▶ [TEXTO SELECIONADO]
┌────────
A região do Triângulo — perímetro formado pelas ruas São Bento, Quinze de Novembro e Direita, no Centro —, onde se concentrava boa parte do comércio e da vida urbana, se transformava. No esteio dessas mudanças, a ex-vila de Piratininga crescia e se desenvolvia. “A história das mudanças nos hábitos de consumo e no comércio do varejo é, em vários sentidos, a história da modernização e do urbanismo”, explica o historiador Nestor Goulart Reis Filho na introdução do livro São Paulo: um novo olhar sobre a história (editora Via das Artes, 2012). No texto, o professor emérito na Faculdade de Arquitetura da Universidade de São Paulo (USP) explica que, por um lado, a modernização tecnológica daquele período induziu a transformações na arquitetura, tanto nas lojas como no interior das residências. Do outro, acelerou a dinâmica socioeconômica mediante a inclusão de novas camadas sociais como consumidoras, novas formas de trabalho e negócios.
└────────
▶ [REGISTROS FORNECIDOS]
┌────────
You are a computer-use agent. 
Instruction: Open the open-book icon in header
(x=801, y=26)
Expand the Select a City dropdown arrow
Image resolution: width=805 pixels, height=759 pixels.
└────────
┌────────
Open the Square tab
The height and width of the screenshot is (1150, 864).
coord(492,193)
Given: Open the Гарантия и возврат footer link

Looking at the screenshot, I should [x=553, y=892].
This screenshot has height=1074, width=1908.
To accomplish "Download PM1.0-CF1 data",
└────────
┌────────
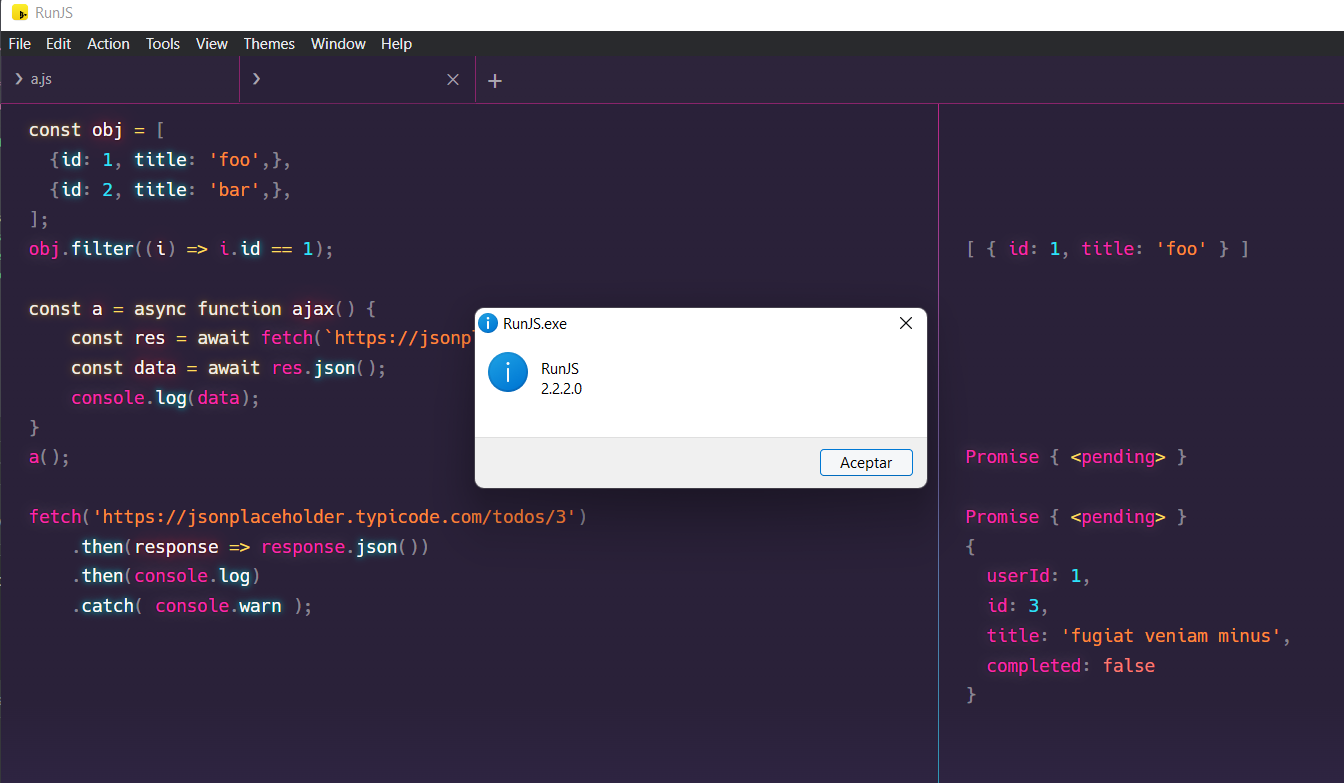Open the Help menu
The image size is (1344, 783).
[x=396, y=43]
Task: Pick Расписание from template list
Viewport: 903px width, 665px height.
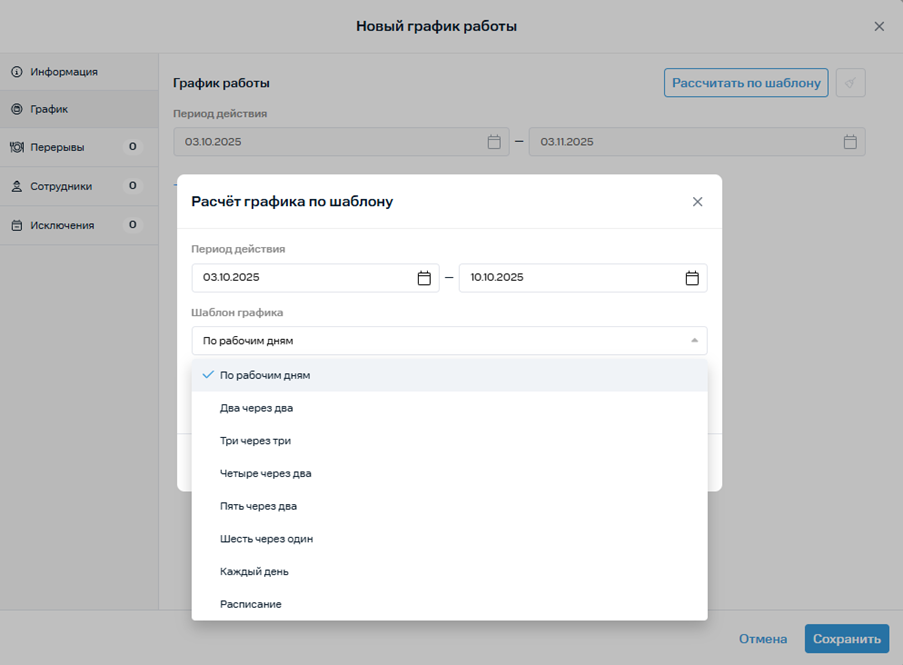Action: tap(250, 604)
└────────
▶ [ENUNCIADO 1] Diga se cada afirmação está de acordo com o texto sobre a região do Triângulo, respondendo sim ou não e citando literalmente as palavras do texto que decidem a questão. (a) O Triângulo era delimitado pelas ruas São Bento, Quinze de Novembro e Direita. (b) Nestor Goulart Reis Filho é professor emérito da Faculdade de Medicina da USP. (c) A modernização tecnológica reduziu o número de consumidores.
▶ [ENUNCIADO 2] Escreva a continuação do texto sobre a região do Triângulo a partir da última frase apresentada.

▶ [RESPOSTA 1]
(a) Sim: "perímetro formado pelas ruas São Bento, Quinze de Novembro e Direita".
(b) Não: "o professor emérito na Faculdade de Arquitetura da Universidade de São Paulo (USP)".
(c) Não: "acelerou a dinâmica socioeconômica mediante a inclusão de novas camadas sociais como consumidoras".

▶ [RESPOSTA 2]
Ao completar 470 anos, neste 25 de janeiro, as pujanças do comércio e da cidade continuam atreladas ao desenvolvimento da metrópole, cujos horizontes continuam a ser ampliados, em todos os setores da economia e da sociedade. Atualmente, segundo levantamento da Federação do Comércio de Bens, Serviços e Turismo do Estado de São Paulo (FecomercioSP), só o Comércio responde por mais de 864 mil empregos diretos. Há uma projeção de o varejo paulistano ter faturado R$ 376 bilhões em 2023, 7% a mais do que o registrado no ano anterior, de acordo com dados da Pesquisa Conjuntural do Comércio Varejista (PCCV), da Entidade. A cada R$ 100 vendidos no Comércio paulista, R$ 30 estão na capital — e a cada segundo, o setor paulistano fatura R$ 12 mil.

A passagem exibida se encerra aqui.